Vielleicht sollte ich mal ein etwas tödlicheres Regelsystem verwenden, um den Glauben an die Effektivität des Frontalangriffs etwas zu erschüttern.

Ja, ist ja schon angeklungen: Das Regelwerk und damit verbunden der Spielstil sind dafür zentrale Aspekte.
Wenn man "combat as sport" spielt, braucht man natürlich gar nicht an andere Löungswege denken, weil die Frontalmethode relativ zuverlässig funktioniert.

Sobald man das anders macht, ändert sich die Herangehensweise deutlich - das muss man als SL dann aber erstens zulassen und zweitens auch ein Stück weit einfordern.

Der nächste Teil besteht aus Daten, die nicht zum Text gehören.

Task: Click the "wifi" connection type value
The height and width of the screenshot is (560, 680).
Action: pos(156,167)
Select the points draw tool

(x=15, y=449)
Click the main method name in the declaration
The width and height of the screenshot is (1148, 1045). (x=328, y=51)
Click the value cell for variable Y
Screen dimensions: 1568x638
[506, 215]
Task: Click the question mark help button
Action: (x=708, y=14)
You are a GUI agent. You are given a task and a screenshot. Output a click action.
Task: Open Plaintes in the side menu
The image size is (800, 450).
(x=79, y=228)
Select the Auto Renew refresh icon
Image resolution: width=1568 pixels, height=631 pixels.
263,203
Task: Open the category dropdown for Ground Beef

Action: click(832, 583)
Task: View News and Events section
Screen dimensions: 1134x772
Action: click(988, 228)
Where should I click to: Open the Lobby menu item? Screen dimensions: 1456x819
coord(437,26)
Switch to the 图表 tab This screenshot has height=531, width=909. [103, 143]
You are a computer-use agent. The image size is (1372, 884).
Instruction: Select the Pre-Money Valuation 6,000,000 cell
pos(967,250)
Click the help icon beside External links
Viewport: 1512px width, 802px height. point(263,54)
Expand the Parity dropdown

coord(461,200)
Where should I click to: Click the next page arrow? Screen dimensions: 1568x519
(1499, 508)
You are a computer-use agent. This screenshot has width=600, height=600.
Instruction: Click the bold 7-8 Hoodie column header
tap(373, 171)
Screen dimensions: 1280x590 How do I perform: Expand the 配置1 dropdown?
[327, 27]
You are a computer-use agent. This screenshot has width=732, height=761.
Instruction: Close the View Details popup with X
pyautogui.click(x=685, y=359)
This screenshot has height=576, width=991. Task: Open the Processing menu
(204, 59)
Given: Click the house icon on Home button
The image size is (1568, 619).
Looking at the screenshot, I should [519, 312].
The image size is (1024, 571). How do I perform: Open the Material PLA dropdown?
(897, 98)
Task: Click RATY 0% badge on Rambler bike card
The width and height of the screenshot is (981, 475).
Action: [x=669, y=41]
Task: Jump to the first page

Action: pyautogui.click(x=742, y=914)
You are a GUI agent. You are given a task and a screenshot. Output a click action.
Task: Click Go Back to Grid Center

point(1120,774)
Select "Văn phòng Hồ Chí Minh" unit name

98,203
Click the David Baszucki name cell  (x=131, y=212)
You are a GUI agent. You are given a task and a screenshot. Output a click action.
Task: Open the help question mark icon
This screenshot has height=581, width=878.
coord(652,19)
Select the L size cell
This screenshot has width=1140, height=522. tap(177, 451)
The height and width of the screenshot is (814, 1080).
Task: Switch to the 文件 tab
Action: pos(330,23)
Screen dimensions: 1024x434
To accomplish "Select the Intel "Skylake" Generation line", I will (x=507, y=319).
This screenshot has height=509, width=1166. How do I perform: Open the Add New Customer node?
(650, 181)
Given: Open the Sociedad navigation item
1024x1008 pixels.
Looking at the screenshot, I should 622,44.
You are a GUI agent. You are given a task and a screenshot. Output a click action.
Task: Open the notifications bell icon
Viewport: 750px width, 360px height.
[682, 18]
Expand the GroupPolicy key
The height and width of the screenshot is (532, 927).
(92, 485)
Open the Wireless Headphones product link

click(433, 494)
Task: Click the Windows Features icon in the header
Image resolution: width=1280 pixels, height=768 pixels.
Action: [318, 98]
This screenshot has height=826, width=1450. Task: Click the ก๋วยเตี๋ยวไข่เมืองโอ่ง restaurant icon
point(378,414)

Wenn ich da so an Shadowrun denke, wo bisweilen ewig über Lageplänen, Patrouillenwegen und Sicherungsmaßnahmen gebrütet wird, um möglichst nicht bei dem erwischt zu werden, was man halt eben so vor hat, dann würde ich sagen, dass es sich a) auch nur um Hightech-Dungeons handelt und b) häufig versucht wird gar nicht erst bemerkt zu werden.

Das ist dann allerdings mMn das SR-Gegenstück zum stumpfen Haudrauf-Dungeon, nämlich leicht bis mittelschwer dysfunktional - auch wenn die Probleme eigene/andere sind. 
Mit anderen Ansätzen löst sich die Planungsstarre in Wohlgefallen auf.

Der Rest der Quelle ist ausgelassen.